Yeah, kids focusing too much on their robot instead of other people is one of my concerns.
A robot can teach the kid all the right things, but it will never give a kid the real social experience, which can get rough if a kid is not sufficiently exposed to it right from the start. Even now, as real human communication moves online in a large part, children grow up increasingly socially anxious and maladapted. From that position, I’m quite uncomfortable with “study from home” trends as well, as school is one of the key venues for IRL child-child interactions.
On the other hand, I wonder what would happen if all kids first developed with perfect robots and then started interacting with one another. But that’s a subject for yet another unethical experiment.
Wait, you can refund your kid?!
thanks for the good laugh
But the short-lived, expensive nature of Moxie is exactly why some groups, like right-to-repair activists, are pushing the FTC to more strongly regulate smart devices
Which will be harder in the next 4 years. On the other hand, maybe it sensibilizes more towards cloud-indepent operation and Open Source.
Nothing like this should ever rely on an external server.
See there’s the problem right there. They shouldn’t have sold the robot. It should have been a subscription model, with micro transactions. That would have kept the investors flocking in.
If like to say this is sarcasm, but unfortunately it’s the most likely lesson these ghouls will learn from this.
Its 2024 and you cannot use a product the way you want to. Can’t you just use openAI api as the backend??
Emotional support brick their CEO’s face
All companies should be required to release their entire codebase under the GPL if the product is no longer going to be maintained by them.
That way a community of people who actually care can maintain and improve it.
I play several games that run on 20+ year old engines, long since abandoned by their original creators. The community reverse engineered the games and server infrastructure so they can still be run and enjoyed today. Same for all the folks who develop emulators and the entire ecosystem of ROM dumpers, readers, and handhelds that surround them.
Capitalism is a cancer. So amazing that, at least in certain parts of the software world, we have something better.

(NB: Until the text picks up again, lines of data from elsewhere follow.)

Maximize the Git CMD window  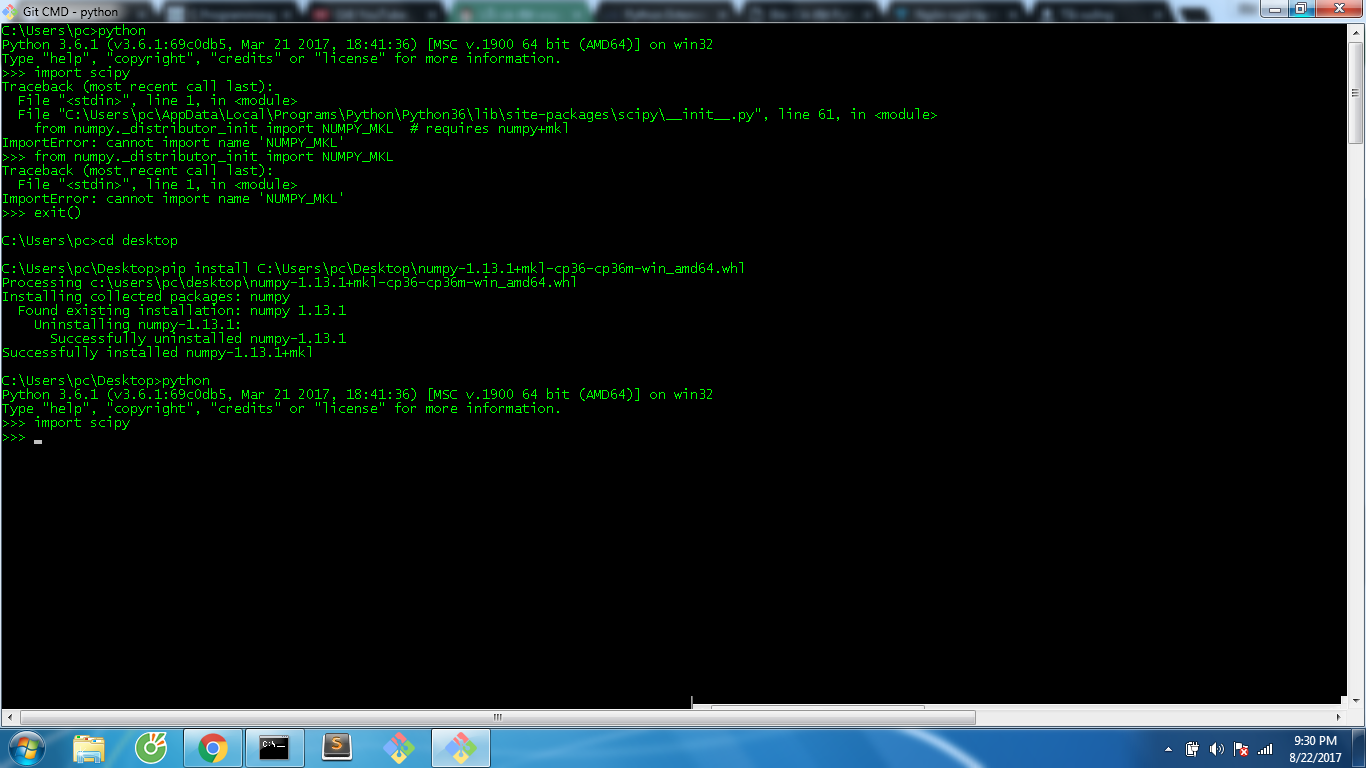coord(1301,9)
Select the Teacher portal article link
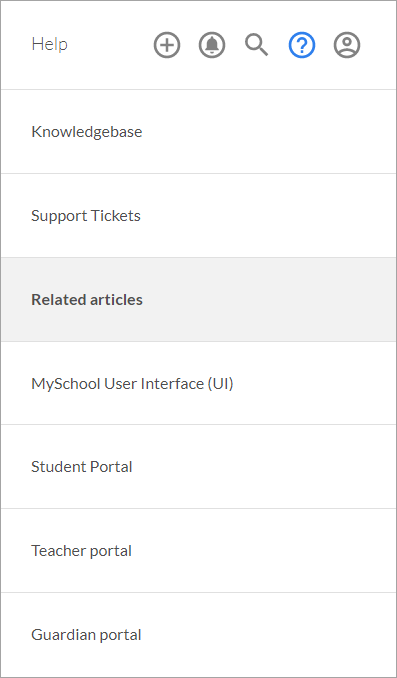Image resolution: width=397 pixels, height=678 pixels. [x=198, y=550]
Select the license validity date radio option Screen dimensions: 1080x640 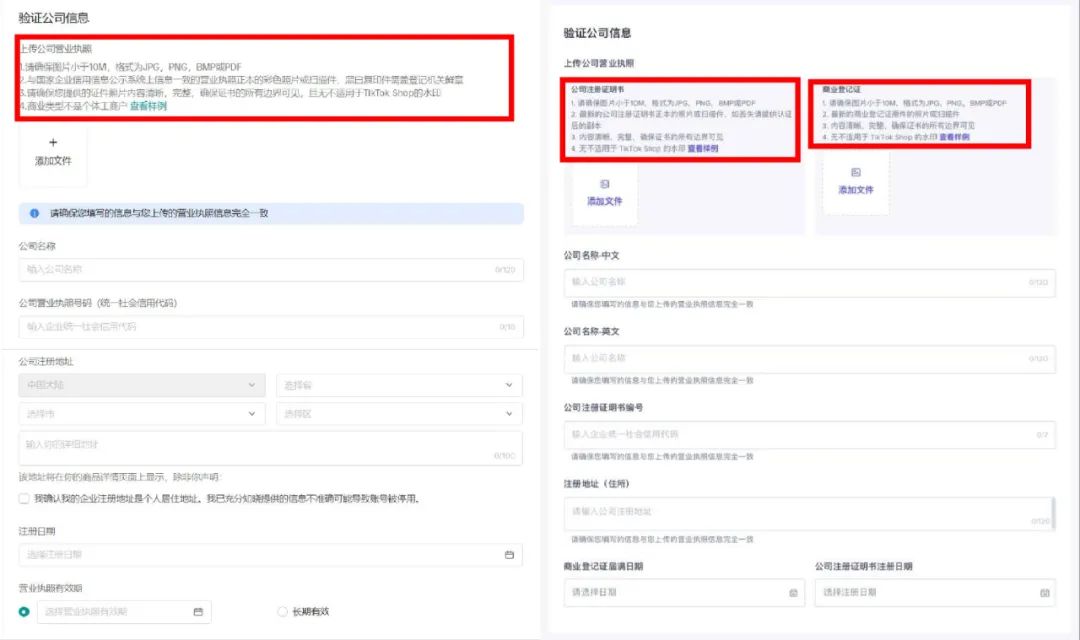coord(20,611)
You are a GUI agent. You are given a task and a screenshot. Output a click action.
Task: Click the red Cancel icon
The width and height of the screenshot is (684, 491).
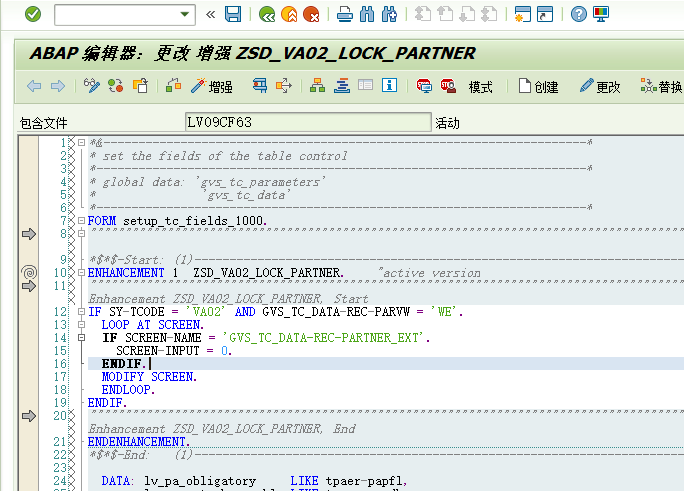tap(311, 14)
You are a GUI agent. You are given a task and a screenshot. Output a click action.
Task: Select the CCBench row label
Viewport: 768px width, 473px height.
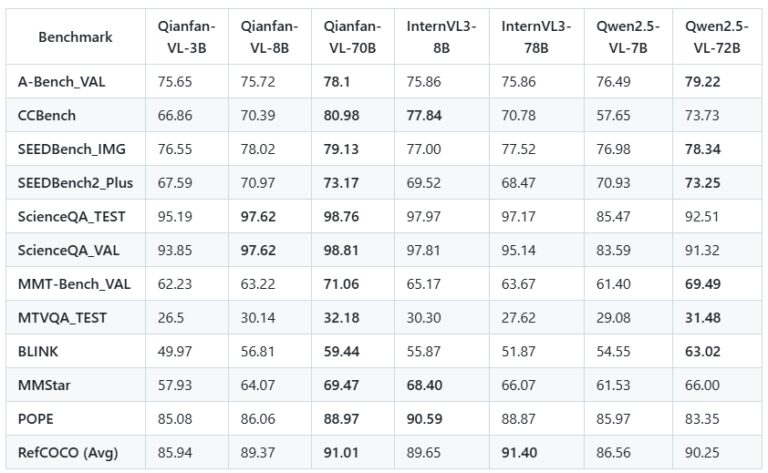point(47,115)
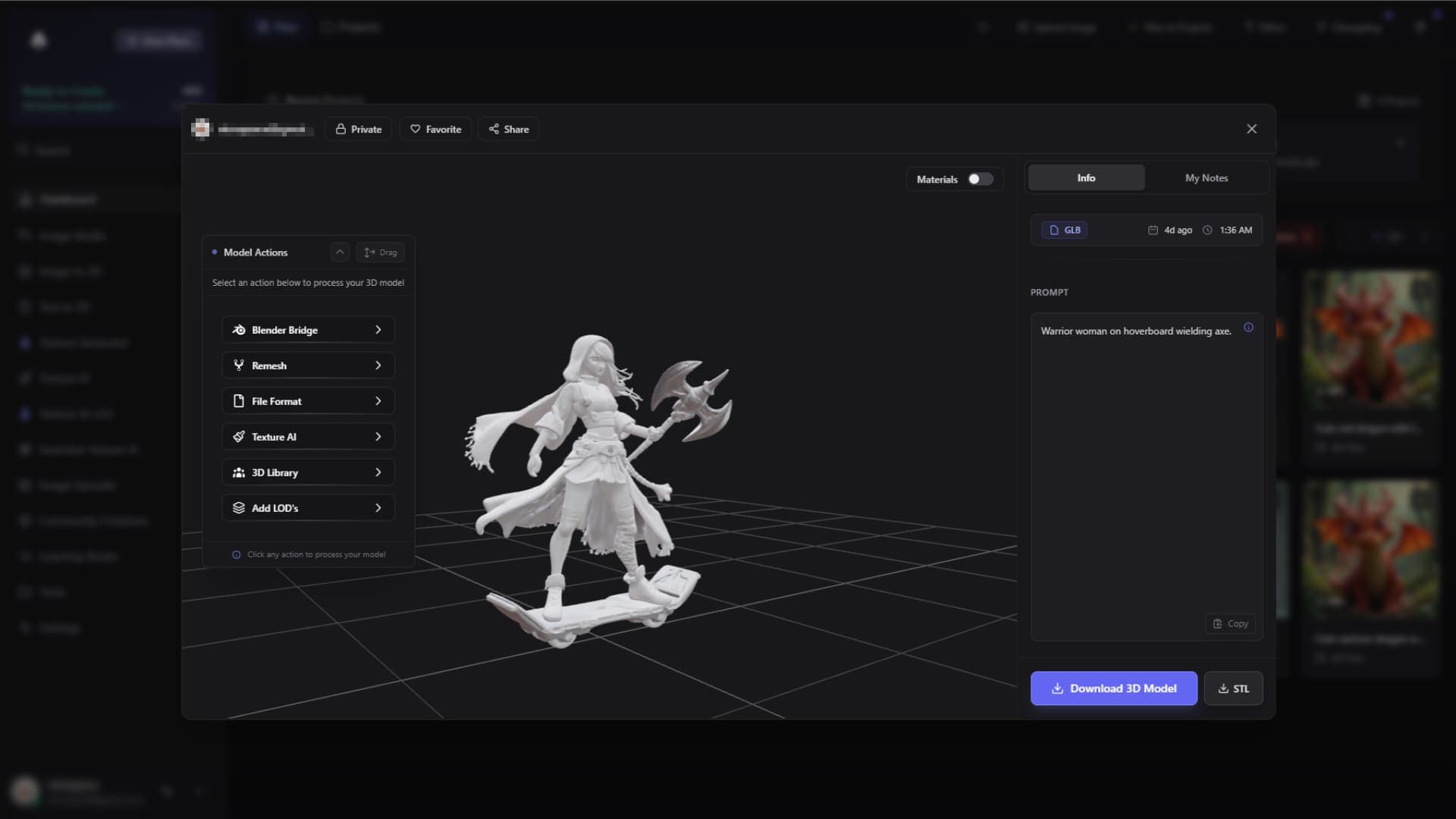The image size is (1456, 819).
Task: Open 3D Library browser
Action: [x=307, y=472]
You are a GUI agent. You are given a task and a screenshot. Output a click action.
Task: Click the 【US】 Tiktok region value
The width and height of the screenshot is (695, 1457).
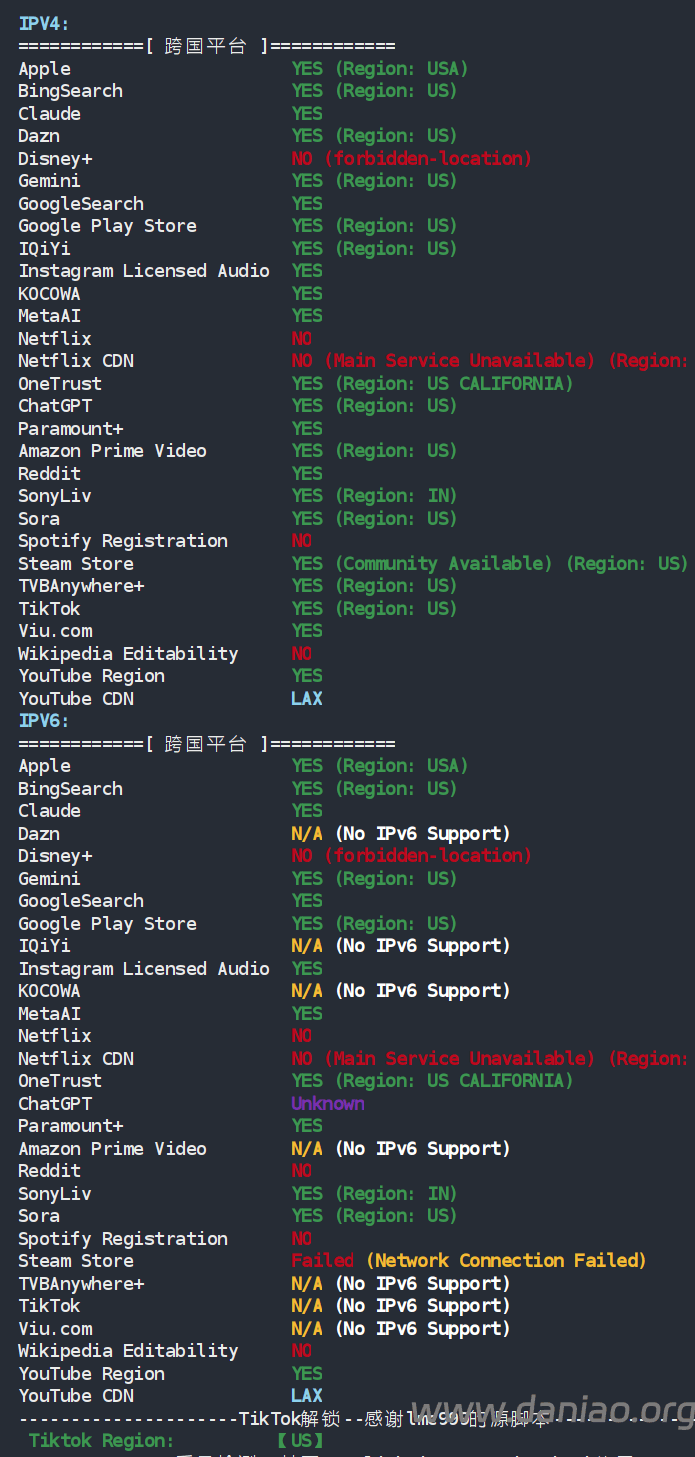click(300, 1441)
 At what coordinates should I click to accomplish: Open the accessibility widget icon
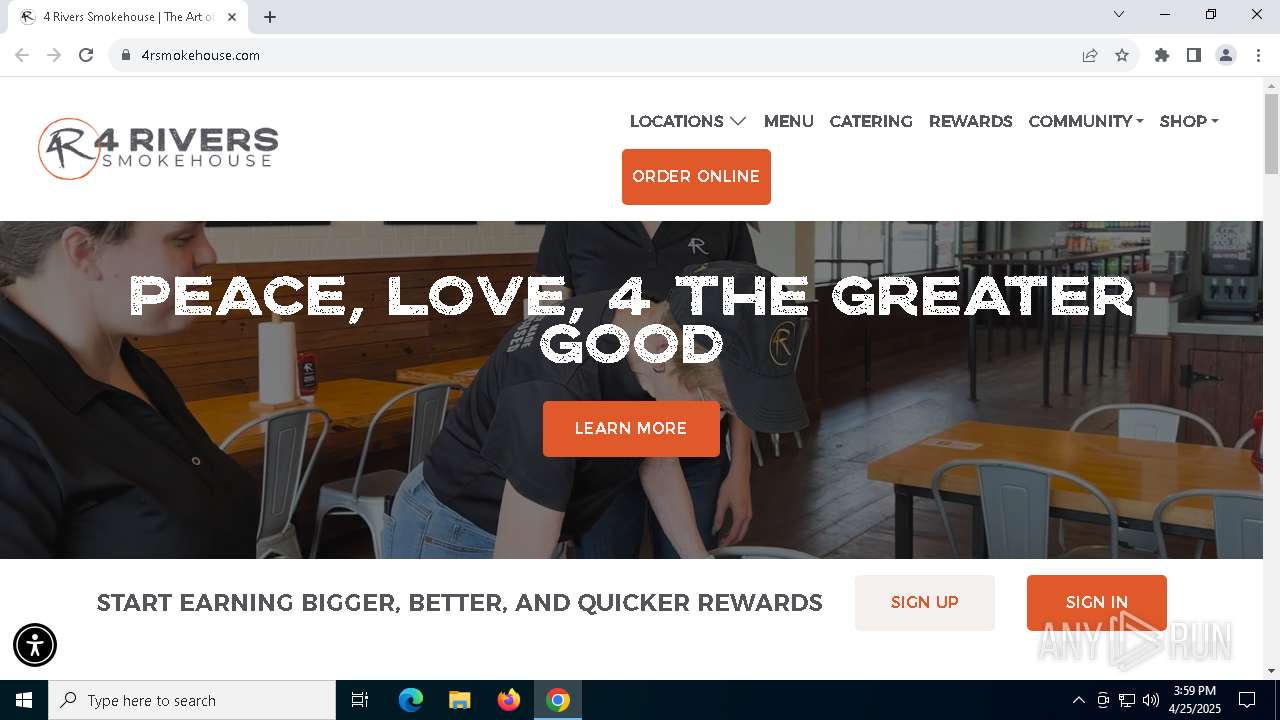pos(35,645)
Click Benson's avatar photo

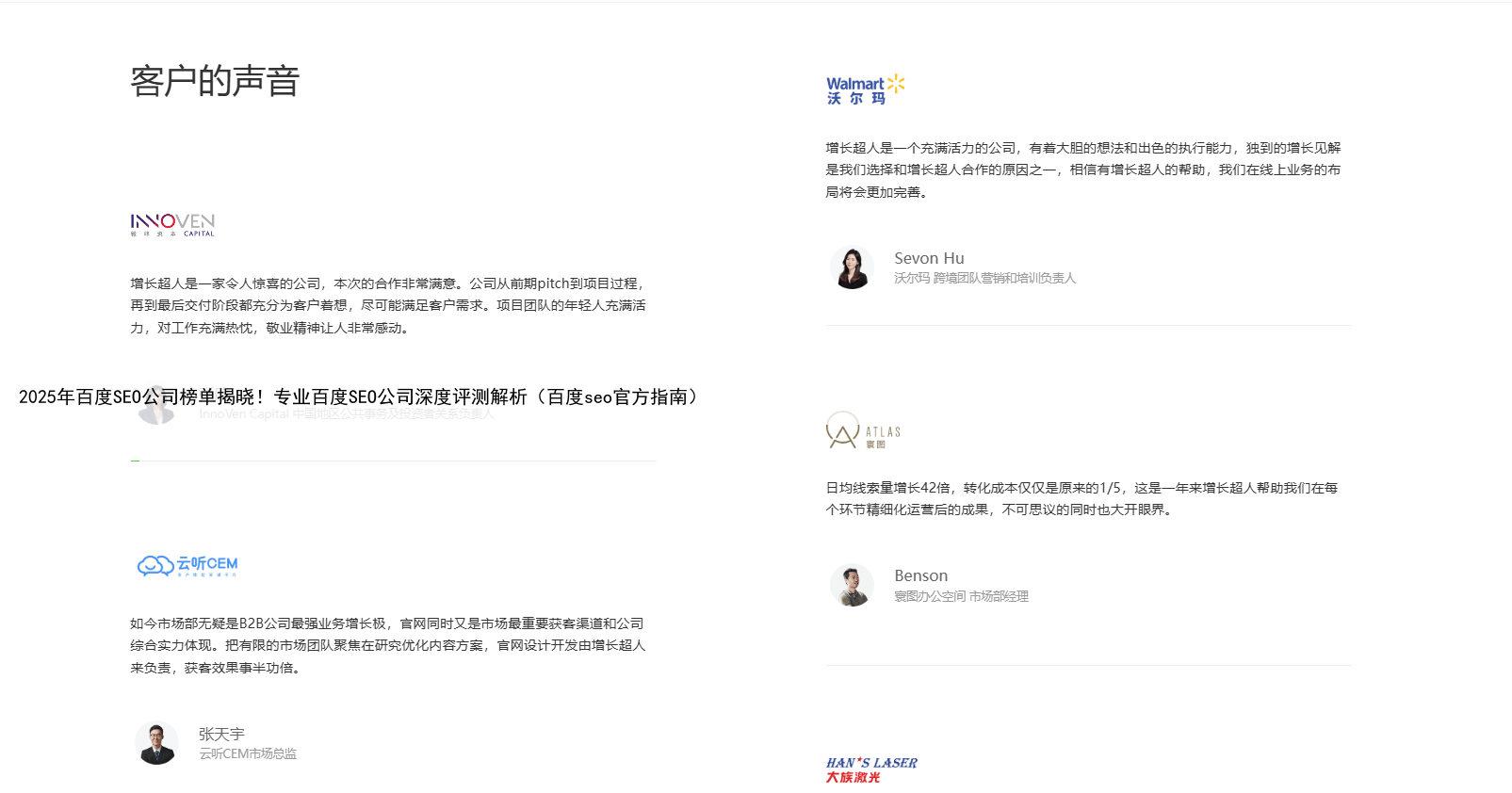coord(852,586)
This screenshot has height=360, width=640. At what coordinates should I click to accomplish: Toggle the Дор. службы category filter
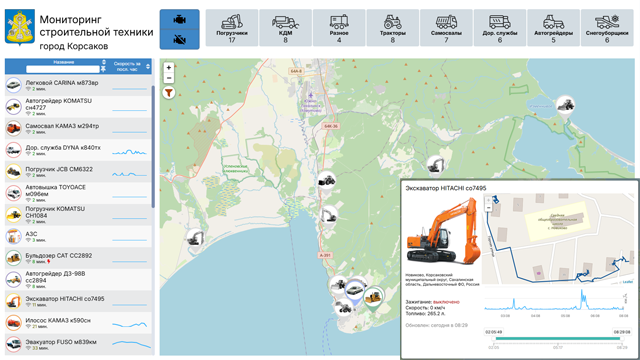pos(500,28)
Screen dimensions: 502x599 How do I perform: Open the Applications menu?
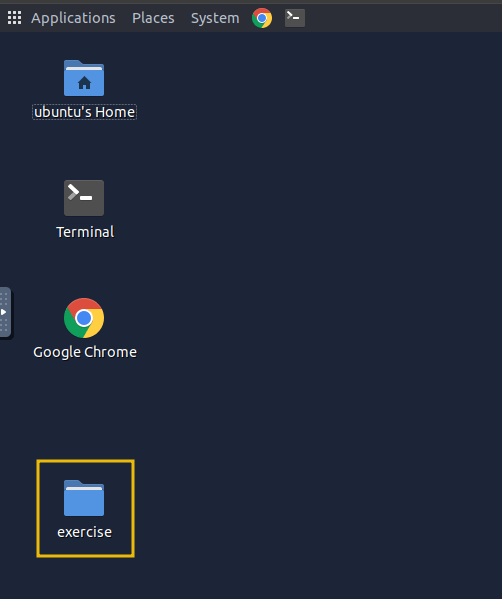coord(73,18)
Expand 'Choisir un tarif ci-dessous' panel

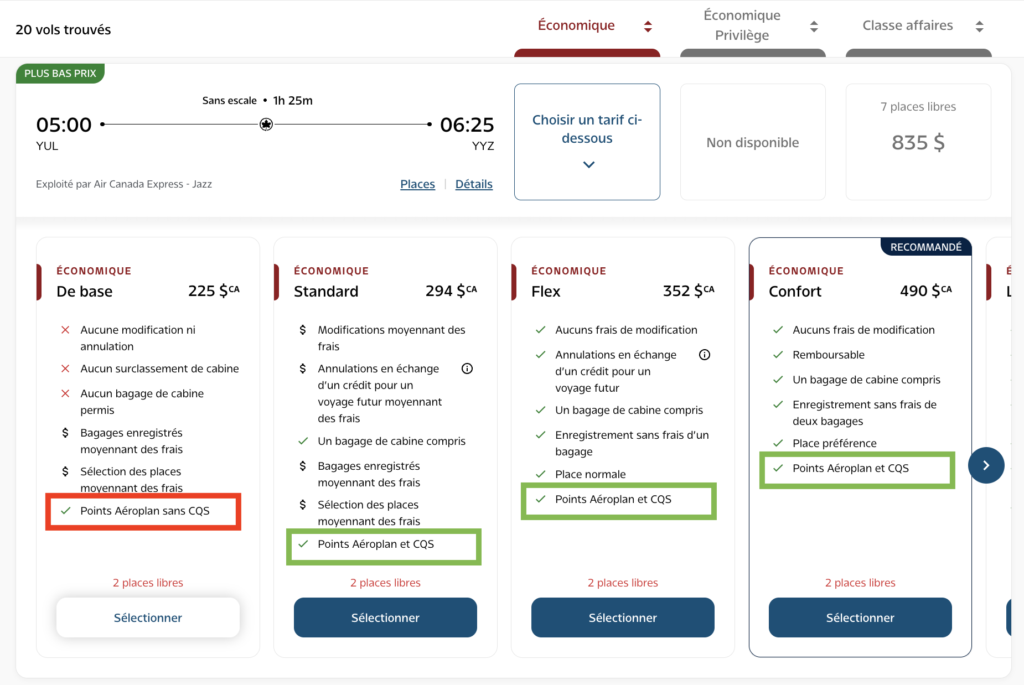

This is also a friendly reminder to donate to and support your favorite FOSS projects! they need all the help they can get. ❤️
Not just Foss, but also open hardware.
And Lemmy mods: stop banning open hardware projects. Just because we happen to sell stuff doesn’t make us spam
um, my favorite streamer Pirate Software says it is impossible for corporations to provide code to extend the life of anything
I’ll do ya one further: Copyright should have the same lifespan as a patent. 20 years max. No extensions, no exceptions. I’d even cosider less time than that.
If you retained the unilateral rights to copy your idea for 20 fucking years and you haven’t made your healthy profit on it already in that time, tough. Your work will forcefully enter the public domain so people who were likely actually still alive when it was culturally relevant get a shake with it.
There is no reason why something created during my childhood ought to still be languishing locked up in trust of some dead man’s corporation by the time I’ve withered away of old age and my grandkids have done the same. The severe generational lag of culture and accessible technology created by copyright in its current form is absurd.
If you want to chase your golden goose forever, keep making new iterations of it that have their own copyrights that fairly compete against everyone else’s in the marketplace of ideas. Get off your laurels. Get on your toes. Keep making new, inspired things. Earn your goddamn right to continue being seen as the rightful creator to follow up what you’ve previously made in the past.
Sorry Sally, Geoffrey has to die because a company wanted to make their products utterly dependent on their servers. We’ll bury him in the yard next to Gertrude.